Once upon a time there was Penn, a doggedly-determined and haplessly romantic writer, who willingly sits in the hospital waiting room where Rosie is doing her residency to disabuse her of the idea that a medical student has no time for a boyfriend. “Her shift was twenty-eight hours, Penn sat and wrote for every one of them. They took a coffee and breakfast break together toward dawn. Penn tried every flavor of corn chip in the vending machine.” (p.20). They do fall in love, and marry, and start a family, adding four rambunctious boys to their Wisconsin farmhouse. But Rosie can’t help but want one more try: for a girl.

Claude, their fifth child, it turns out, is not a girl: despite applying a myriad of old-wives tales to her furniture arrangement, eating habits and choice of sexual positions. But Claude is very much unlike his rough-and-tumble brothers: he wants to grow up and be a princess, he wants to wear fairy wings and have his hair long.

Penn continues to weave fairy tales: his boys pick up the adventures of Grumwald (the hero-prince of the bedtime stories first told in the emergency room) — and they help all of them to see themselves for who they truly are. “Bedtime stories were a group activity. And because showing the pictures all around to everyone involved a great deal of squirming and shoving and pinching and pushing and get-outta-my-ways and he-farted-on-mes and you-got-to-look-longer-than-I-dids, Penn often resorted to telling stories rather than reading them.

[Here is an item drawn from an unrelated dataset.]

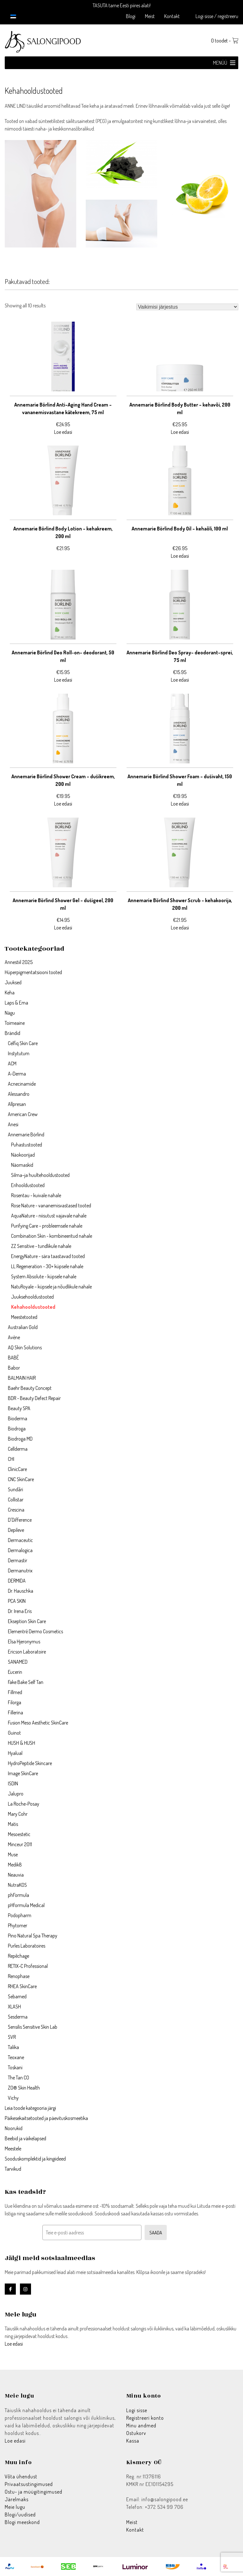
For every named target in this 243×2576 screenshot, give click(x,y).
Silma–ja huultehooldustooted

He had a magic book he read from. It was an empty spiral notebook. He showed the boys it was blank so that there was no clamoring to see. And then he read it ot them. Like magic” (p.28).

And sometimes, thoughtful, complicated fairy-tales that buck the Disneyfied arc are exactly the princess stories we need to hear.

“You find out you’re not alone. And so does everyone else. That’s how everything gets better. You share your secret, and I’ll do the rest. You share your secret, and you change the world.”

“It’s not that easy,” Grumwald felt his lungs stiching to become one in his chest. “I can’t just share my secret. It’s hard to explain. It’s hard to understand. It’s complicated.

“Of course it is. It’s life.”

“So how do I do it then? How do I share my secret? What do I tell?”

“Your story.” The witch didn’t even hesitate. “You tell your story. That is what we all must do.”

“That’s not magic,” said Grumwald.

“Of course it is,” said the witch. “Story is the best magic there is.”